Data de 31 de maio de 1718 uma escritura de emprazamento onde Leonarda Maria apresenta um pedido à coroa para renovação do aforamento do Moinho da Ponte Velha. Seria possivelmente esta situação despoletada pela morte do seu marido, José Marques, cinco anos antes? Temos de ter presente que os aforamentos se faziam em três vidas, renováveis. Seria a de José Marques a terceira? É referido que o aforamento, em três vidas, contaria como sendo Leonarda Maria a primeira. Esta faz ainda um pedido para lhe ser baixado o foro (15 alqueires de trigo e 15 alqueires de cevada), pois o moinho, com três casais de mós, encontrava-se degradado.

No ano seguinte, morre um escravo que Leonarda Maria possuía – Pedro Tinoco, de morte súbita.
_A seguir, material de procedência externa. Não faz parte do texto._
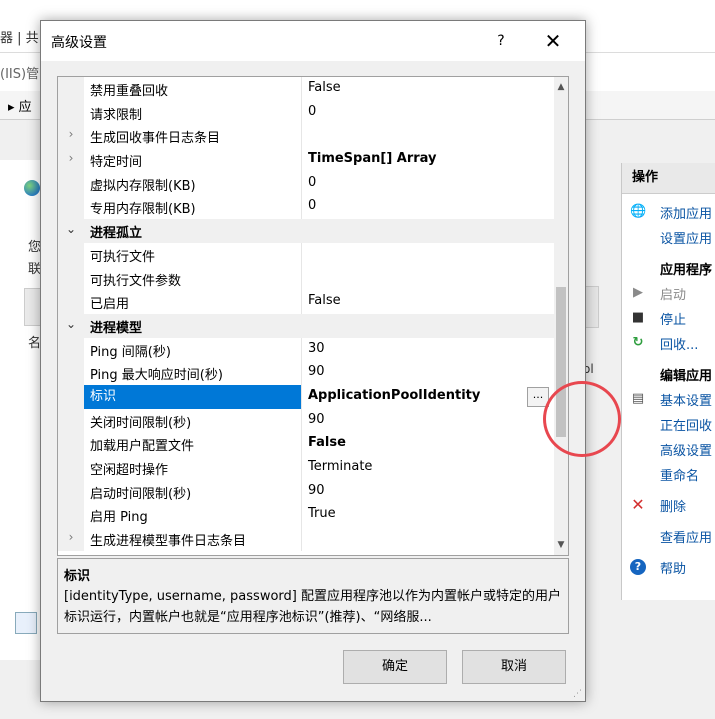 Image resolution: width=715 pixels, height=719 pixels. Describe the element at coordinates (116, 234) in the screenshot. I see `property-name: 进程孤立` at that location.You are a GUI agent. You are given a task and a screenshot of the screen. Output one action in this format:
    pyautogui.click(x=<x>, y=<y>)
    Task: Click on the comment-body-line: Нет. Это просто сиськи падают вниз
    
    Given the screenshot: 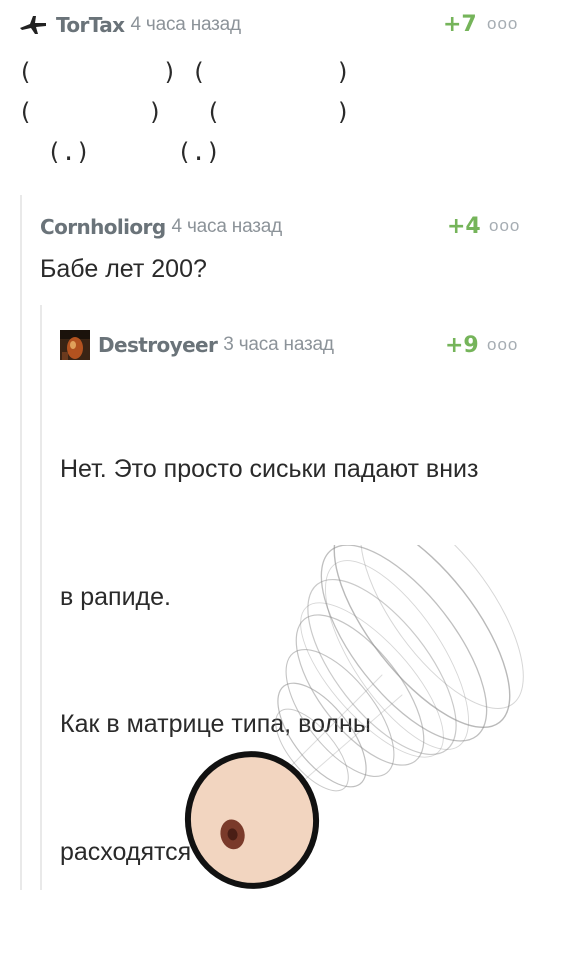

É sepultado no corredor da igreja paroquial. Dos anos seguintes, temos conhecimento de quatro batismos em que Leonarda Maria é madrinha, a saber:

- Mariana, filha de Diogo Vieira e Maria Nunes, moradores no Moinho da Ponte Velha, a 14 de janeiro de 1720.
- Leonarda, filha de Pedro Fernandes e Josefa Maria, moradores no Moinho da Várzea Redonda, a 12 de janeiro de 1721. Foi madrinha com João Luís.
- Antónia, filha de Pedro Fernandes e de Josefa Maria, moradores na Várzea Redonda, a 15 de novembro de 1722. Foi madrinha com João Vaz.
- Ana, filha de Domingos Martins e Maria da Silva, moradores no Moinho da Várzea Redonda, a 26 de julho de 1723. Foi madrinha com o seu filho, José Marques.
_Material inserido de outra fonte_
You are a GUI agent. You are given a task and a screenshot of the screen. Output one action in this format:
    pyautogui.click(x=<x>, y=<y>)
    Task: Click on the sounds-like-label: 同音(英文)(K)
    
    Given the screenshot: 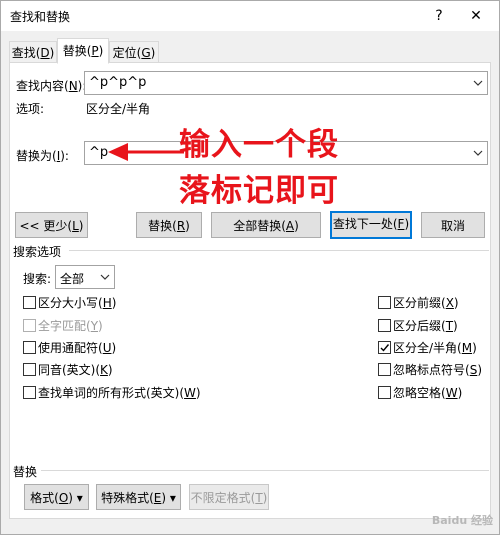 What is the action you would take?
    pyautogui.click(x=76, y=370)
    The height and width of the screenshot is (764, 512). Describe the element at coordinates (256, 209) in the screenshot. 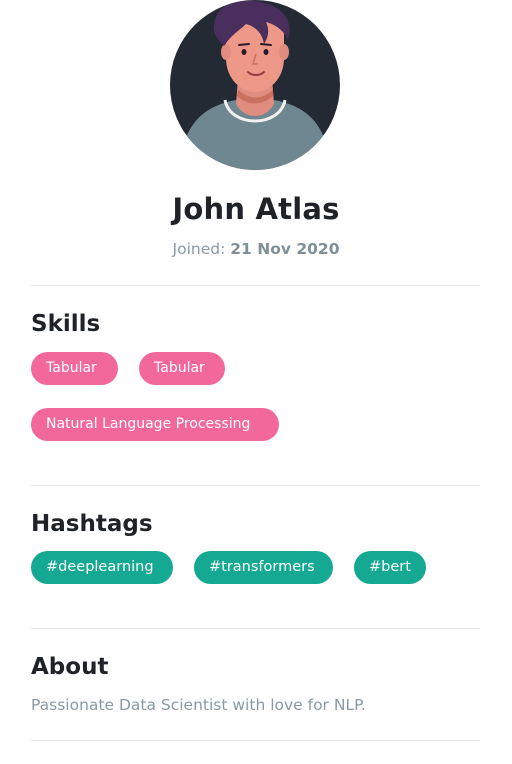

I see `profile-name: John Atlas` at that location.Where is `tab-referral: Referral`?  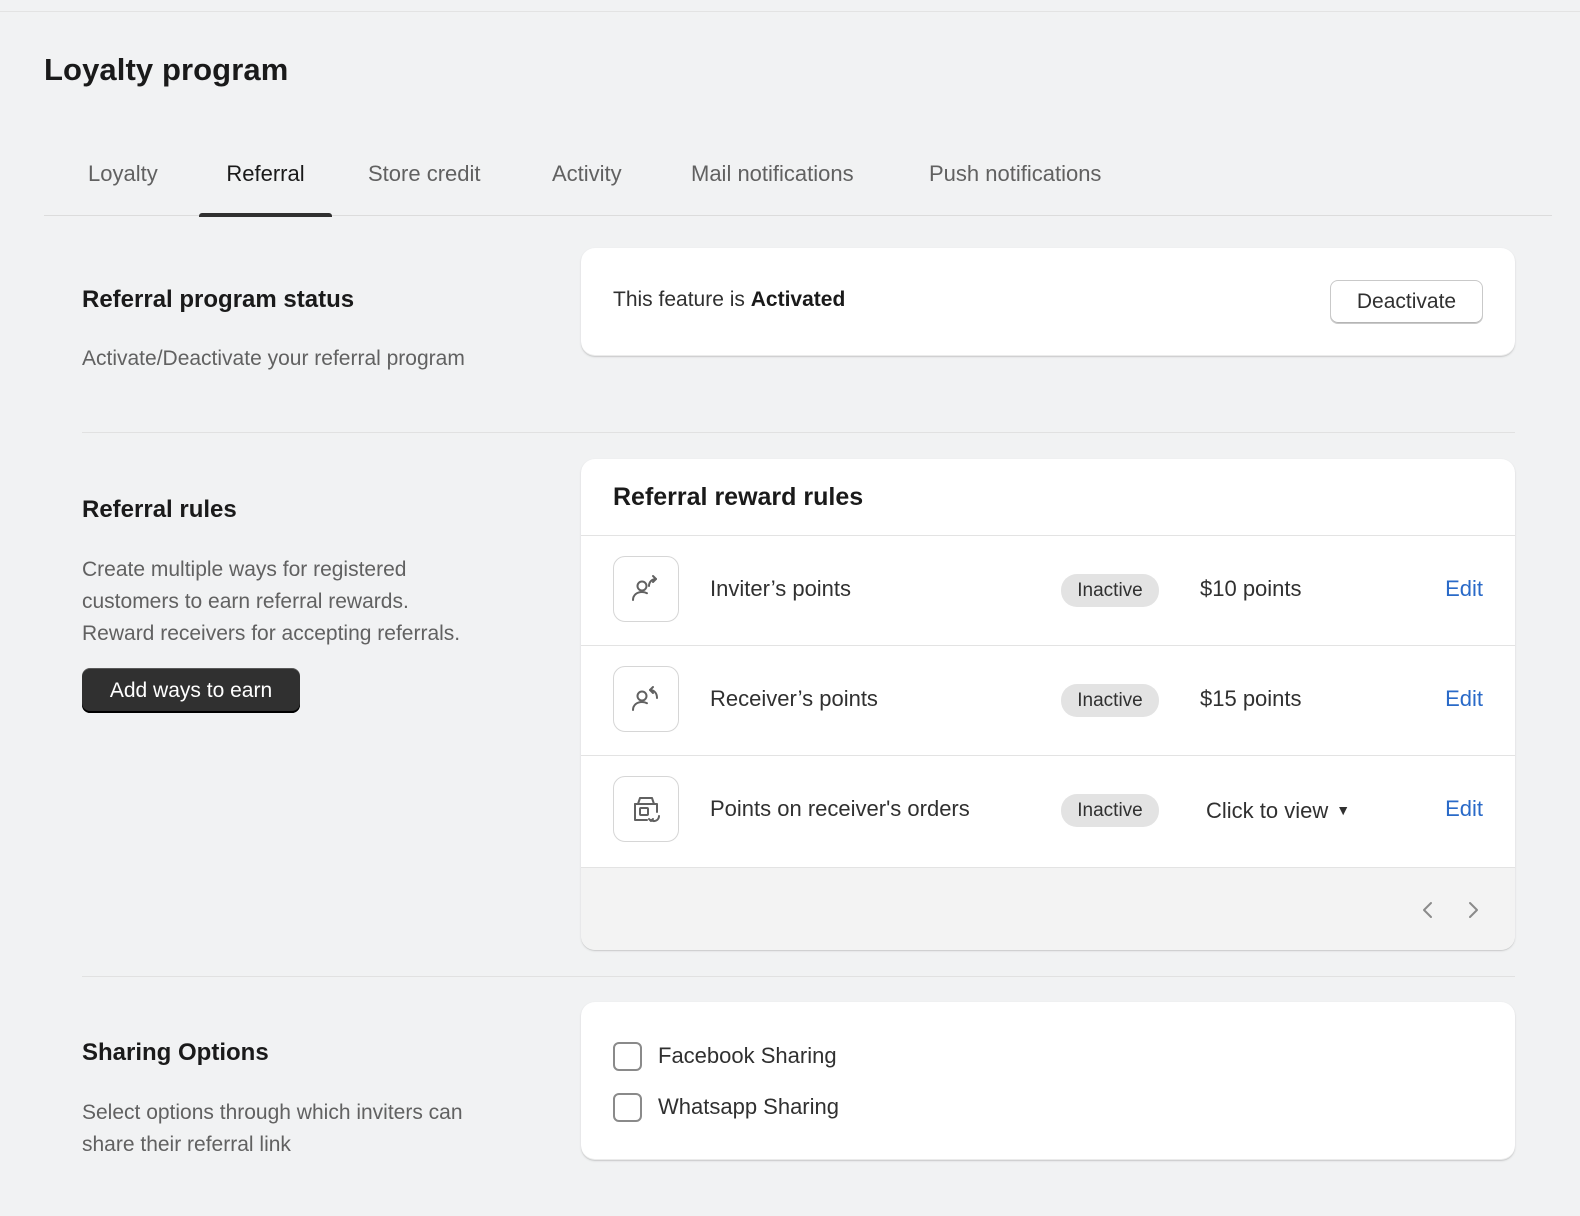 tab-referral: Referral is located at coordinates (266, 182).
A 24 de julho de 1727, morre Leonarda Maria, na Várzea Redonda. É sepultada no n.º 7 da Igreja Paroquial de Santo António da Raposa. No ano seguinte casarão dois dos seus filhos. Isabel Maria (a ser a mesma Isabel que é batizada em 1712, teria cerca de 17 anos), a 1 de julho, com António Costa, de Alpiarça, assim como as testemunhas do casamento. A 24 de agosto casa José Marques, com Tomásia Dias (de Torres Novas). São testemunhas deste casamento Diogo Vieira (morador na Raposa) e Luís Dias (morador na Várzea Redonda). Estes dois estabeleceram relações de algum modo com a família de Leonarda Maria, tendo em conta que viveram nas suas propriedades. Desconhecemos contudo os vínculos que lhe tinham.

Por fim, podemos inquirir-nos: como se pode inserir Leonarda Maria na sociedade do séc. XVIII? Temos evidências bastantes para concluir que não era uma simples mulher camponesa. Contudo, cremos ser excessivo poder considera-la uma pequena fidalga ou até burguesa (este seria o caso dos Soares da Mota, que viviam na Vila de Almeirim, e não no meio da charneca).

Cremos ser possível que Leonarda Maria seria ao século XVIII aquilo que no século XX se chamou “uma lavradora”. O seu marido fez testamento, o que não era muito comum à época, segundo os registos paroquiais. Trazia aforadas duas propriedades, nas quais viviam várias famílias. Com efeito, entre 1717 e 1727 há nos registos paroquiais três agregados diferentes no Moinho da Ponte Velha e nove no Moinho da Várzea Redonda. Para além disto, temos ainda de ter presente que Leonarda Maria é chamada a ser madrinha de quatro crianças de pessoas que viviam nas suas propriedades.

Por outro lado, e tendo presente que Leonarda Maria terá ficado viúva relativamente nova (tinha filhos que ainda nem sequer eram batizados), podemos perguntar-nos a razão pela qual não terá voltado a casar. Com efeito, é comum encontrarmos registos de viúvos que voltam a casar. Contudo, Leonarda Maria não o faz. Será que ao casar esta perderia direito às propriedades que tinha, passado estas para alçada do seu marido?

Fontes documentais e bibliográficas:
(1706-1741). Livro dos defuntos, dos baptizados e dos casados – Raposa (Sto. António).
(1716). “Leonarda Maria, Provisão”, Chancelaria de D. João V, livro 46, folhas 318v a 319v.
(1717). “Leonarda Maria, Carta de Emprazamento”, Chancelaria de D. João V, livro ??, folhas 347 e 347v.

EVANGELISTA, Manuel (2011). Paço dos Negros da Ribeira de Muge – A Tacubis Romana. S/l: Ed. de autor.